2010 Fantasy Baseball: Draft Strategy

Jamie DruckerContributor IMarch 23, 2010

BRADENTON, FL - MARCH 14:  Infielder Derek Jeter #2 of the New York Yankees fouls off a pitch against the Pittsburgh Pirates during a Grapefruit League Spring Training Game at McKechnie Field on March 14, 2010 in Bradenton, Florida.  (Photo by J. Meric/Getty Images)
J. Meric/Getty Images

If you haven’t drafted your 2010 fantasy baseball team yet, the time is just around the corner. You’ll undoubtedly be in front of a computer screen with several magazines and websites at your disposal.

Or maybe you’ll be gathered with your entire league and fierce competition, eating chips and drinking beer, over-analyzing your own picks, and laughing at your opponent’s selections.

But regardless of what all the magazines, sites, and your friends tell you, there is still a simple, basic strategy that can work for you every time.

The first few rounds should be spent drafting proven players who have had a solid three-year statistical past. This should be the best available player from your own player rankings, a set of rankings you should organize by comparing several rankings from different sites and magazines.

You should stay away from drafting your sleepers or prospects in the early rounds, so you can get that best value available, and that you don’t reach too early on a player you will easily be able to snag in the middle or late rounds. Once you get into your fifth or sixth round you should be intensely focusing on filling out your line-up with the best players available at the positions of greatest need.

Grabbing the biggest name available is always enticing, but if you don’t fill-out your complete roster, you’ll be stuck with skilled players at positions they can no longer be used for, and will also be stuck with players at some positions where you don’t have have a legit starter.

Plain and simple: You draft the top studs you can get in the early rounds, and then start rounding out your team by position.

A key strategy that will come in handy when picking your first five fantasy picks is to look to build a strong infield. The reason behind this is because there is an abundance of outfielders to choice from.

This can play into the way you draft your pitching roster, as well. Obviously it’s be nice to have Roy Halladay, Josh Beckett, and three or four more aces for your roster, but if you land that many stud pitchers, the odds increase that the rest of your roster won’t be very well-rounded.

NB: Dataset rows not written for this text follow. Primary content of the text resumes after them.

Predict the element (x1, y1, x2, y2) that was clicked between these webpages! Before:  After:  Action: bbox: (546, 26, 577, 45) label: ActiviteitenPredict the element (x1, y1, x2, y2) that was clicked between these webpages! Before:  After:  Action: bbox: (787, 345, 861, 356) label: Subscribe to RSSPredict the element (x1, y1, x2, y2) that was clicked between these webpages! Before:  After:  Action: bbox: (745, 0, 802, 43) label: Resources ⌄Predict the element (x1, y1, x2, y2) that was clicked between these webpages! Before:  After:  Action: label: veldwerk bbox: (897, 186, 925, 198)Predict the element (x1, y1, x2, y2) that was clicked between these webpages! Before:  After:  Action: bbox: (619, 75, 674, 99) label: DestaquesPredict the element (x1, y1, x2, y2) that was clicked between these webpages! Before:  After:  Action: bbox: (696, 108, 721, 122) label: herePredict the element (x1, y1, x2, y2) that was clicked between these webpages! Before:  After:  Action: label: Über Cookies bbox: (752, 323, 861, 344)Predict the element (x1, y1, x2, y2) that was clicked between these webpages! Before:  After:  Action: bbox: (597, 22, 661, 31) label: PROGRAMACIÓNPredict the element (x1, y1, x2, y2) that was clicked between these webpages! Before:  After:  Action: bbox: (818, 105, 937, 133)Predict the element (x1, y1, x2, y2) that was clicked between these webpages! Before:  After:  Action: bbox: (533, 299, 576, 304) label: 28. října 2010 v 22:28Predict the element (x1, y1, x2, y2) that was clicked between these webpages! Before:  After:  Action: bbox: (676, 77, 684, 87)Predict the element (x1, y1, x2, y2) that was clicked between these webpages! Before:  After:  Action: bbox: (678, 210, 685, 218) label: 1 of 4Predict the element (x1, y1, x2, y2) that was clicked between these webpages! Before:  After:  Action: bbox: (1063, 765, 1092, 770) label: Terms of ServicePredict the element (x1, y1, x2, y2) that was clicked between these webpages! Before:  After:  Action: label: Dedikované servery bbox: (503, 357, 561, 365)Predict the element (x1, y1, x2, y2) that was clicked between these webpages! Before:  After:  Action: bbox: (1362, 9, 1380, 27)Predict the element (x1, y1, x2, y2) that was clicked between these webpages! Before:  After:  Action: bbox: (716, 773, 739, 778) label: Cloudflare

A star shortstop like Derek Jeter helps further prove this point. If he’s available and there is a huge drop-off between him and the next best shortstop, then you need to take him because the next available player after Derek Jeter is likely to have an extremely lower output. Therefore, if you don’t take Derek Jeter then your team could be crippled at the shortstop position. This is the whole concept of being aware of your position on your draft board and your player rankings.

Based on these projections you can come up with a list of players that will allow you to make decisions much easier then if you were drafting without a concrete strategy.

Basically, if you can set up your own player rankings by position you will be able to see what your player is and at what round you should be picking certain players. This system can help you produce a list quickly and is simple to follow during your fantasy draft.

Now, when your competitors are drafting the highest ranked outfielders in the first rounds you can sit back and watch them sweat as you take all the best infielders.

The fact is, rankings and projections are a dime a dozen. For the most part, they’re all the same, and only you can offer any true discernment between them. That’s why incorporating your won preference (or rankings) is key in the draft strategy, and inevitably helps decide how your draft will play out.

On top of knowing the players, the stats, and the projections for 2010, it’s very important to be aware of each position’s depth, and where exactly the major drop-off point is for each position, and what 2-3 players are the final players before a dramatic drop-off.

While most of the fantasy owners in your league are patting themselves on the back after nabbing a few big names in the first 3-4 rounds, you can feel good about being hard at work, staying alert deep into the late rounds. Know your strategy as good as you know the players, and you’ll be sure to escape with a solid fantasy baseball roster.